Takdir edersiniz ki yasalar, asıl mahiyeti kavranmadığı sürece çoğu zaman tam manasıyla uygulanamayan tepeden inme külfetler olmaktan öteye geçemiyor. İklim krizi ile mücadeleye yönelik yasalar da diğer konulardaki yasalar gibi gerekli eğitimsel, ekonomik ve gündelik toplumsal yaşantıya ilişkin altyapı çalışmaları yapılmadığı sürece havada kalacak.

Dilerseniz bu temel meseleye çok basit bir örnekle yaklaşalım;

Evsel atıkların ayrıştırılması, bizim için güzel bir örnek olaymış gibi gözüküyor. Sözgelimi Avrupa’daki pek çok ülkede vatandaşlar kah kendi hanelerinde kah apartmanlarında bunun için ayrılmış bir alanda çöplerini ayırıyorlar. Hatta bazı ülkelerde bu ayrıştırma için farklı renklerde çöp poşetleri kullanılıyor. Bu konuda art niyetli davrananlar için de ciddi cezai işlemler mevcut.

“Tamam. Biz de çıkartalım bir yasa, yapalım.’’ dediğiniz duyar gibiyim.

Yapamayız.

Meselenin sadece yasa yapmak olmadığına, altyapı çalışmalarının, ön hazırlıkların ne kadar önemli olduğuna bu ‘’yapamayız’’ üzerinden açıklık getireceğim. Örneğin önce kent hayatının fiziksel planlanmasının yol açtığı engellerle karşılaşacağız. Çöpleri nerede ayrıştıracağız? Sıkışıklığıyla göz dolduran mahalle aralarında konteynerler nerede duracak? Çöpleri toplayan araçlar bu süreç için gerekli donanıma sahip mi? Ben çöplerimi ayırırım da apartman görevlimiz bu işe ayak uyduracak mı?

Peki ya ekonomik altyapı?

“Ben eve zor ekmek getiriyorum.
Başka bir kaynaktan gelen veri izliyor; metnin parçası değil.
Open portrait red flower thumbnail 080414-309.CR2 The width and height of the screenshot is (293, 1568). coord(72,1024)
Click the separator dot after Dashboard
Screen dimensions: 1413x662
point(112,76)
Bir de her nevi çöp için farklı poşet mi alacağım?’’ diyen bir vatandaşa ‘’Fakirliğini abarttığını düşünüyorum.’’ mu diyeceğiz?

Eğitim?

Yapması istenilen şeyin önemini bilmeyen bir vatandaşın üzerinde “yasa’’ etkisi ne kadar yer tutabilir ki?

Sadede gelecek olursak; yeşil bir devrim için çözüm, sadece bir zihin devrimi ile mümkün olabilir. Bu ancak çevreye yahut doğaya dönük bakış açısının ruhunu değiştirmekle mümkün. Doğanın; bizim için orada duran, basit, insan çıkarı söz konusu olduğunda kirletilebilir ve hatta biraz daha para için yağmalanabilir olduğunu düşünen insanlar için çıkarılmış olan yasalar, açıkları bulunacak basit engellerden öteye gidemez.

Her şeyden önce sahibi değil de bir elemanı olduğumuz bu kümenin estetiği ve kendinde güzelliği kavranmalı diye düşünüyorum. İnsana yaşam alanını ve yaşama olanağını sağlaması bir yana doğa, nitelikli ve insanca bir bir yaşamın ilhamını da kendi içinde taşıyor. Bu basit bir doğa kutsaması değil, özün bir uyanışı olarak kavranmalı. Bu noktada ‘’kendinde güzelliğin’’ altını çizmek istiyorum. Çünkü eğer bozmadan, yağmalamadan ve bir manada modifiye etmeye çalışmadan var olanın kendinde güzelliğini idrak etmeyi öğrenebilirsek sadece iklim krizinin önüne geçmiş olmayız. Doğanın bir elemanı olan kendimizin ve diğer tüm insanların güzelliğine, kendinde güzelliğine vakıf olmuş oluruz.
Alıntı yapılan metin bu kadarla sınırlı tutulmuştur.